The input Start Marker

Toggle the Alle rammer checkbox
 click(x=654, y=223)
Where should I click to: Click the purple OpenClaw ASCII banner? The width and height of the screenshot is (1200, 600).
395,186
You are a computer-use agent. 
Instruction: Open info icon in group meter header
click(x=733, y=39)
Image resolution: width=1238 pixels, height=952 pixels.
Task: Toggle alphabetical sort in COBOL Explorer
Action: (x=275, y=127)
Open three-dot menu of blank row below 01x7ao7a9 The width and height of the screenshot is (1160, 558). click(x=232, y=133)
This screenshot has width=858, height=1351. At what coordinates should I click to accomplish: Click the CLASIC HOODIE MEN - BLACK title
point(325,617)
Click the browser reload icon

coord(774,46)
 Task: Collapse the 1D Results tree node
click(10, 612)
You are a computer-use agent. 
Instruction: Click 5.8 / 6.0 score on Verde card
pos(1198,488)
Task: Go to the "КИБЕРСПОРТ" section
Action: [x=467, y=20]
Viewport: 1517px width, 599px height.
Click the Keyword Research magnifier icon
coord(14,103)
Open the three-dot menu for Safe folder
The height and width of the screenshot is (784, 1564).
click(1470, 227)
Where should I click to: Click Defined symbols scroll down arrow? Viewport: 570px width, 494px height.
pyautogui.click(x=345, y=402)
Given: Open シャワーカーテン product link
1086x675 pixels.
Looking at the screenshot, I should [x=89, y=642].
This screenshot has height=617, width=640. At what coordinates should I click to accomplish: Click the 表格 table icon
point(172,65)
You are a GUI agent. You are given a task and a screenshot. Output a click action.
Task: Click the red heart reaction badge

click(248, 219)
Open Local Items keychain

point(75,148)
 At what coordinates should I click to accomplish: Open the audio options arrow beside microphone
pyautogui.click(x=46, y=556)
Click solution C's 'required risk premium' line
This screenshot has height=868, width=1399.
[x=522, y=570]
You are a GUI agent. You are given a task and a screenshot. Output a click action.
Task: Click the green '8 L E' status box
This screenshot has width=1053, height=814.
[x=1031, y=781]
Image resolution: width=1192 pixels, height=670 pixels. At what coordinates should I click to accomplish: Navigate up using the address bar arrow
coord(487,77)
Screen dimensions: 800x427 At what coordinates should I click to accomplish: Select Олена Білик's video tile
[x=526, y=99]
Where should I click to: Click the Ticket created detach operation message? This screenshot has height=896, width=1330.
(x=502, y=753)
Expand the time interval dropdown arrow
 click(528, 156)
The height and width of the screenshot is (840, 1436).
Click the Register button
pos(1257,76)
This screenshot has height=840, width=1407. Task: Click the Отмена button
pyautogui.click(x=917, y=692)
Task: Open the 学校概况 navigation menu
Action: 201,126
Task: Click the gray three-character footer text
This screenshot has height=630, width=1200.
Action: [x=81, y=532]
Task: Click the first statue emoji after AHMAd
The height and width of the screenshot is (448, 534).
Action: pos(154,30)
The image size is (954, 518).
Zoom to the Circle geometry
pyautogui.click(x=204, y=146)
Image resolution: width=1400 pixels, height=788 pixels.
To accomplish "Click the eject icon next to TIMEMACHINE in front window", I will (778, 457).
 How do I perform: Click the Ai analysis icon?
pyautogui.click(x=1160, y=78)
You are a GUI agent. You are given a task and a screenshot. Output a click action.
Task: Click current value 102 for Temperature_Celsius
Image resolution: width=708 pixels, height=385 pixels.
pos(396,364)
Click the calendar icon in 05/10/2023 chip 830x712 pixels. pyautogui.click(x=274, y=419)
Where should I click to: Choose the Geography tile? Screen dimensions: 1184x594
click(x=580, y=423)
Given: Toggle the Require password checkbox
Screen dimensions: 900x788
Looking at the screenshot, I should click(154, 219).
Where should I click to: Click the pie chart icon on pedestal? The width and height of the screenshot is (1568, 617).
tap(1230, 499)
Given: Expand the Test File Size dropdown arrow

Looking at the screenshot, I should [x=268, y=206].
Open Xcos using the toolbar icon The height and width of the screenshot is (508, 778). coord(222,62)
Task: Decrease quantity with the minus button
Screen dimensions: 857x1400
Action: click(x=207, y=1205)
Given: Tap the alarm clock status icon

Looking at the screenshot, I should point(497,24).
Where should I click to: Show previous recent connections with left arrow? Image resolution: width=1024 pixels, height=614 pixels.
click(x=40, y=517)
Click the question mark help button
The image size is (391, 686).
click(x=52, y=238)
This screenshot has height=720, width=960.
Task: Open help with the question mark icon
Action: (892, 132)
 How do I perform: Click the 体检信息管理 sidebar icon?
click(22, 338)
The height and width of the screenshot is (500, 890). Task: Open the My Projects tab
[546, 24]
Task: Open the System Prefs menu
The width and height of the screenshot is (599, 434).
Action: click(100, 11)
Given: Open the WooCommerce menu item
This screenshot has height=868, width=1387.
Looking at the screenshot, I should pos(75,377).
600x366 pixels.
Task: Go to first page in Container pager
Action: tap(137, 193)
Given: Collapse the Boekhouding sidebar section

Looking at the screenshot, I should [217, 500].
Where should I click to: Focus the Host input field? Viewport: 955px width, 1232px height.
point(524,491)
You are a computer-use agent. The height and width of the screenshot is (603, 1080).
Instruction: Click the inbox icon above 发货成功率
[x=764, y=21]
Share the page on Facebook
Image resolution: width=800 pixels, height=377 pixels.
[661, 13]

The input End Marker

Problem requirements:
Which lines run from the one holding "Expand the time interval dropdown arrow" through the one holding "Task: Click the gray" in the records above? Repeat them exactly, both included, and nothing more.

Response to the task:
Expand the time interval dropdown arrow
 click(528, 156)
The height and width of the screenshot is (840, 1436).
Click the Register button
pos(1257,76)
This screenshot has height=840, width=1407. Task: Click the Отмена button
pyautogui.click(x=917, y=692)
Task: Open the 学校概况 navigation menu
Action: 201,126
Task: Click the gray three-character footer text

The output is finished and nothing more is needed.